Red Sharpie Bandit evades capture after bank robberies
SAN LUIS OBISPO — A man who the FBI has dubbed the Red Sharpie Bandit is suspected of robbing two local banks on Monday, according to county law officials.
The FBI also blames the robber — whose modus operandi includes wearing a baseball cap, and handing the bank teller a note written with a red Sharpie demanding money and stating that he has a gun — for bank robberies across the state, including two heists earlier this year in San Luis Obispo County.

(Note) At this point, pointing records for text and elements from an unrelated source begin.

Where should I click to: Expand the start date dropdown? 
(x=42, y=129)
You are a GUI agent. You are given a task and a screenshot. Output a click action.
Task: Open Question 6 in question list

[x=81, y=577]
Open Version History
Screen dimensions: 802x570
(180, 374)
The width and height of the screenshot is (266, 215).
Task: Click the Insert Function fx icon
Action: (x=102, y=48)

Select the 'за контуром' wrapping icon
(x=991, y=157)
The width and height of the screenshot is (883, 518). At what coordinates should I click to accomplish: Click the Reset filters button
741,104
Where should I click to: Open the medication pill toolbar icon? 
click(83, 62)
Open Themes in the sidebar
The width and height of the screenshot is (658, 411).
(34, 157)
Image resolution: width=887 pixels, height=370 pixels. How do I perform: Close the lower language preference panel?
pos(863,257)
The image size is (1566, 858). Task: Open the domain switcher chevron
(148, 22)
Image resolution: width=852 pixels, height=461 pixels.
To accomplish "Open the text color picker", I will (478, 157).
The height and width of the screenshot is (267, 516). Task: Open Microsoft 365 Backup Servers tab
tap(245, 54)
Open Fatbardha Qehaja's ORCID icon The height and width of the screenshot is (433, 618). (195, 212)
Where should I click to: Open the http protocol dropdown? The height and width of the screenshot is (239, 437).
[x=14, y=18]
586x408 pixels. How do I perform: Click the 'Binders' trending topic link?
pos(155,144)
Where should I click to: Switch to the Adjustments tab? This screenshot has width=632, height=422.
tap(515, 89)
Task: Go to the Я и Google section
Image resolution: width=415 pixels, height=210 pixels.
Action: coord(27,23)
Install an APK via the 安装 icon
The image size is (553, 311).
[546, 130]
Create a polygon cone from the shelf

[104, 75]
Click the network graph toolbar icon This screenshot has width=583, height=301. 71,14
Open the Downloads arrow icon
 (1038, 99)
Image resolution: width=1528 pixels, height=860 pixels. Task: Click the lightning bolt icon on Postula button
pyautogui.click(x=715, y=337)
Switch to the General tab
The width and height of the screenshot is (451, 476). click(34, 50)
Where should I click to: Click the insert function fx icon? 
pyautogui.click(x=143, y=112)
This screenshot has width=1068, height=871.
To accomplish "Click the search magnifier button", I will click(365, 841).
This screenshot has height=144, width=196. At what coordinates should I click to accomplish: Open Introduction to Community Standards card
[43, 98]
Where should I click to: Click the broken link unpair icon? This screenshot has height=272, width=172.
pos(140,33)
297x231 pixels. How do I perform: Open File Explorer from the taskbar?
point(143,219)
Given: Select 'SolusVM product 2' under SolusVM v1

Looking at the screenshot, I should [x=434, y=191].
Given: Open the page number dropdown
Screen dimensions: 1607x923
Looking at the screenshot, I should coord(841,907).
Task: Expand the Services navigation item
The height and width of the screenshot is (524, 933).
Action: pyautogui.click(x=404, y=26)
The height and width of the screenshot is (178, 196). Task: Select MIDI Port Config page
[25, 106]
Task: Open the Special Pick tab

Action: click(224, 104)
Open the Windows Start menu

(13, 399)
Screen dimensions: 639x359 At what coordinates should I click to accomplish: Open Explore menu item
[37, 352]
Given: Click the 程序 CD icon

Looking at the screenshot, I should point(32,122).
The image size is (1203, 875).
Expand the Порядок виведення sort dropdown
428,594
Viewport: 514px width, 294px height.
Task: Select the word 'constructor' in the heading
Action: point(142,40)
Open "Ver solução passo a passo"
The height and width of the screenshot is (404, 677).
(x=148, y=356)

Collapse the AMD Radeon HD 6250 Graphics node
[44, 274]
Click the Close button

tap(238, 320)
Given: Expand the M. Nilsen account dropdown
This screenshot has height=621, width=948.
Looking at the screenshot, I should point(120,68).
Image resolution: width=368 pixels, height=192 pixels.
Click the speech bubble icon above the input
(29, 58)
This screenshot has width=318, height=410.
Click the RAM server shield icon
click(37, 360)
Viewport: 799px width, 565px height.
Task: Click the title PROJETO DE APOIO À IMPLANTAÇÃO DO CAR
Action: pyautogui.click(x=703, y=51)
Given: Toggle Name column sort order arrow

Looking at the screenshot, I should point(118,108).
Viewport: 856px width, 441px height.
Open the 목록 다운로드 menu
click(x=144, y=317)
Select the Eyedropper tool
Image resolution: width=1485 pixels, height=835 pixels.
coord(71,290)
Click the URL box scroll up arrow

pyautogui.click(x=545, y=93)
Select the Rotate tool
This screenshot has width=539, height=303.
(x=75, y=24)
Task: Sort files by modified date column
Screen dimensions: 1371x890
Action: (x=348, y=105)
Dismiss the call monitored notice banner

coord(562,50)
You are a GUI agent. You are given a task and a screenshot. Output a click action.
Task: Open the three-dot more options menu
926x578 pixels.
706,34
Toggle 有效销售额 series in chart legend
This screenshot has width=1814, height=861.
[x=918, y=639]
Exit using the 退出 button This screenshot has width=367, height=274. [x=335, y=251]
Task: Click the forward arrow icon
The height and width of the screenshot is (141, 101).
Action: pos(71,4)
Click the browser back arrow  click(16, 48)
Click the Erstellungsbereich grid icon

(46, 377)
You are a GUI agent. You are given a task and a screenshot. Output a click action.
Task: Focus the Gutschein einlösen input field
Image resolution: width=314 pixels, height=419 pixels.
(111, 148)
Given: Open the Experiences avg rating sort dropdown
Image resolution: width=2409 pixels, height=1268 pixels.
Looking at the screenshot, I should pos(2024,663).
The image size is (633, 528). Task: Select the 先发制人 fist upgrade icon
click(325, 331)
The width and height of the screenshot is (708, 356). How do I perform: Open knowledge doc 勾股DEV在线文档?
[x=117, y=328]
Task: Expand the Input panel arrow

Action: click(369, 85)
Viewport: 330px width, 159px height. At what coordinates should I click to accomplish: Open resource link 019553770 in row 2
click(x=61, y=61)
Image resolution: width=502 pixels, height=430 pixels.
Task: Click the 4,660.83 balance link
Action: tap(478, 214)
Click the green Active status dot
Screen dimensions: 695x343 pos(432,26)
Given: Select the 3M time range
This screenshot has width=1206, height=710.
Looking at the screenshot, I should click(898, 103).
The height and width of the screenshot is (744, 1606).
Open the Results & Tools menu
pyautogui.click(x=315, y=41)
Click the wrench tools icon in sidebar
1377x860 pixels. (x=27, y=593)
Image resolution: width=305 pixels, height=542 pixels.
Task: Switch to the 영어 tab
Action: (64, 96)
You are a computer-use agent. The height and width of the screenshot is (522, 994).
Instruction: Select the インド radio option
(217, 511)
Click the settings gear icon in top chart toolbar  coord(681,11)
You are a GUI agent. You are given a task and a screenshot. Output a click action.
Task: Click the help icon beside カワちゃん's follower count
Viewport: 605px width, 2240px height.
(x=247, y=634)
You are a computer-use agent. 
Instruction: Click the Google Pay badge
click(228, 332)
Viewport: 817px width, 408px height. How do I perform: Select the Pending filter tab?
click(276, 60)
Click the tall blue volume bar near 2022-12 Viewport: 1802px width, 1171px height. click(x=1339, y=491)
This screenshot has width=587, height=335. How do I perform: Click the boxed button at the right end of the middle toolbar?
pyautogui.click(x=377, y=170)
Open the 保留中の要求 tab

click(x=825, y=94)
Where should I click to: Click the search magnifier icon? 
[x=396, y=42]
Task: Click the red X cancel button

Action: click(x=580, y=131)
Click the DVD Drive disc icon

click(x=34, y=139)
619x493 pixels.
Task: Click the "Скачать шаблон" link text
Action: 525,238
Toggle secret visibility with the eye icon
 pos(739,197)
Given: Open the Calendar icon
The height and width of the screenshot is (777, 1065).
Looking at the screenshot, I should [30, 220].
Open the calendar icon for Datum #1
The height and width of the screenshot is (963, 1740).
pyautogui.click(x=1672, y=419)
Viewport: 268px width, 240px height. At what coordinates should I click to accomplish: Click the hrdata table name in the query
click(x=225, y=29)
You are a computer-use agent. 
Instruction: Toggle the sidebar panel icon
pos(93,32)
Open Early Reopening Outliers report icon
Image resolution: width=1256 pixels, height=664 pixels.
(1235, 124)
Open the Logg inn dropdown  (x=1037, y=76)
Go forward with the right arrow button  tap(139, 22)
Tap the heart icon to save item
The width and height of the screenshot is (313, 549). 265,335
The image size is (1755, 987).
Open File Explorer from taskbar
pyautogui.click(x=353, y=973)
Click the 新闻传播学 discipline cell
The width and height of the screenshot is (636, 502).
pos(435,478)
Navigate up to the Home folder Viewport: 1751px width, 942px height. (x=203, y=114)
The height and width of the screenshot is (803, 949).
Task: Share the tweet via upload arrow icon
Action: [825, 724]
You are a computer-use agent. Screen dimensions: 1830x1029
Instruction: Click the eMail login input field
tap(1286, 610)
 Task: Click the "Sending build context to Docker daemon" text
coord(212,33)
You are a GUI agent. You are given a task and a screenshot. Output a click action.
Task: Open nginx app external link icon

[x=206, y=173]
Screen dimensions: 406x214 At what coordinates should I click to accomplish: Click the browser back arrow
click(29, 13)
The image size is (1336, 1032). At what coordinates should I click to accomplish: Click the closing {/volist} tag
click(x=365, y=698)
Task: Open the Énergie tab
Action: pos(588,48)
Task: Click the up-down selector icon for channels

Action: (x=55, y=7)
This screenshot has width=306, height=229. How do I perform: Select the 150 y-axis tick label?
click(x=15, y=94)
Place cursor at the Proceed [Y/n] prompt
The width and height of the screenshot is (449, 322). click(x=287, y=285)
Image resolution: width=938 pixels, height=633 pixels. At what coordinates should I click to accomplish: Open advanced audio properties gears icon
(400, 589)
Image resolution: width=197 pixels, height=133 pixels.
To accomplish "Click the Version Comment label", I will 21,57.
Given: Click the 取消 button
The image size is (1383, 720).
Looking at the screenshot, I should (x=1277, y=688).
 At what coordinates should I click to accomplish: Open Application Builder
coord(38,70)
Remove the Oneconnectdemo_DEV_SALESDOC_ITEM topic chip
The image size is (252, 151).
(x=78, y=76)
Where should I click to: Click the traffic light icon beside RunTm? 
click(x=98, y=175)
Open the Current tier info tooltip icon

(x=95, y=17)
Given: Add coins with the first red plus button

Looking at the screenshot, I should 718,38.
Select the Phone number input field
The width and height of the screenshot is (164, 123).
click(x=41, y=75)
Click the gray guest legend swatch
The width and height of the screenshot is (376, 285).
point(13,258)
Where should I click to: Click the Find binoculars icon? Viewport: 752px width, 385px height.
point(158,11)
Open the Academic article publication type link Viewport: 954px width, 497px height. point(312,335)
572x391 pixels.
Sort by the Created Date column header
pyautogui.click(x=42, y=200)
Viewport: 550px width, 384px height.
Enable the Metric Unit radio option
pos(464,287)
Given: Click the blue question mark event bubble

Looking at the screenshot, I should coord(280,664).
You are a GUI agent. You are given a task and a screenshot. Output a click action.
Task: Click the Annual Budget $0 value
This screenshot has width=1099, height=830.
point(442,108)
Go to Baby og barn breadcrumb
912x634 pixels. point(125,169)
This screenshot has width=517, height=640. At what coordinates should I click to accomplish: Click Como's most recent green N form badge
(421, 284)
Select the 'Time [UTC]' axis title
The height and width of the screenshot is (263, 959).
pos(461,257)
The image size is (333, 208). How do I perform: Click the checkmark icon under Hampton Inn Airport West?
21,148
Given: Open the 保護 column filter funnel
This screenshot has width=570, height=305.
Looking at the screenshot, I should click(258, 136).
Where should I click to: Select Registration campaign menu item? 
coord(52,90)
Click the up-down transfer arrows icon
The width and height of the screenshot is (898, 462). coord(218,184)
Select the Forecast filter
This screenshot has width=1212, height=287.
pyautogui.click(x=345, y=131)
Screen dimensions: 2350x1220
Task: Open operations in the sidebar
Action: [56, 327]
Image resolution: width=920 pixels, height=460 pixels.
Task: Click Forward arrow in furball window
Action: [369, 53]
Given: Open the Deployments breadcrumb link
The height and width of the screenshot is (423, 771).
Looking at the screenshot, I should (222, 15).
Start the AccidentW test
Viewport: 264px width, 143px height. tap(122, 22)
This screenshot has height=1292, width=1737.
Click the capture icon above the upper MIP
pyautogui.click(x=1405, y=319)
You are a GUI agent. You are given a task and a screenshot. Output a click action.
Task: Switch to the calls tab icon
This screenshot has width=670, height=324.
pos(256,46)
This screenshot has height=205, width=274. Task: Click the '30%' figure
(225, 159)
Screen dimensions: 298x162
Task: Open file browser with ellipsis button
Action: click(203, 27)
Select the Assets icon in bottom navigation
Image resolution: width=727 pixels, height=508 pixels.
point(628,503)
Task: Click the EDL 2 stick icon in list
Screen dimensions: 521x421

The first of the two Dec. 14 robberies was reported at 1:06 p.m. Monday, according to San Luis Obispo police officials. The robber allegedly approached a bank teller at the San Luis Obispo Wells Fargo Bank located in the Vons Supermarket in the Marigold Center off of Broad Street and handed the teller a note demanding money. The note stated that the man had a gun, although no gun was ever seen.
After receiving an unspecified amount of money, the man fled westbound across the parking lot, said Capt. Ian Parkinson with the San Luis Obispo Police Department.
“He was last seen running across the parking lot,” Parkinson said.
Witnesses and video surveillance identified the robber as a stocky white male between 20 and 40 years old, with brown hair and standing about 5-foot-11-inches tall, according to police officials.
About an hour later, a similar heist occurred at the Wells Fargo Bank on the 500 block of W. Taft Street in Nipomo, according to San Luis Obispo Sheriff’s Department officials.
Shortly after 2 p.m. Monday, a man entered the bank and, in similar fashion, presented a note to a teller demanding money and claiming he had a gun, sheriff’s officials said. Again, the suspect fled on foot.
Law enforcement officials believe the same man — the Red Sharpie Bandit — is responsible for both heists.
FBI officials in Los Angeles said the suspect is also likely responsible for a Sept. 1 robbery at Robo Bank in Pismo Beach, an Oct. 27 robbery at Chase Bank in San Luis Obispo, and 10 other bank robberies around Southern California.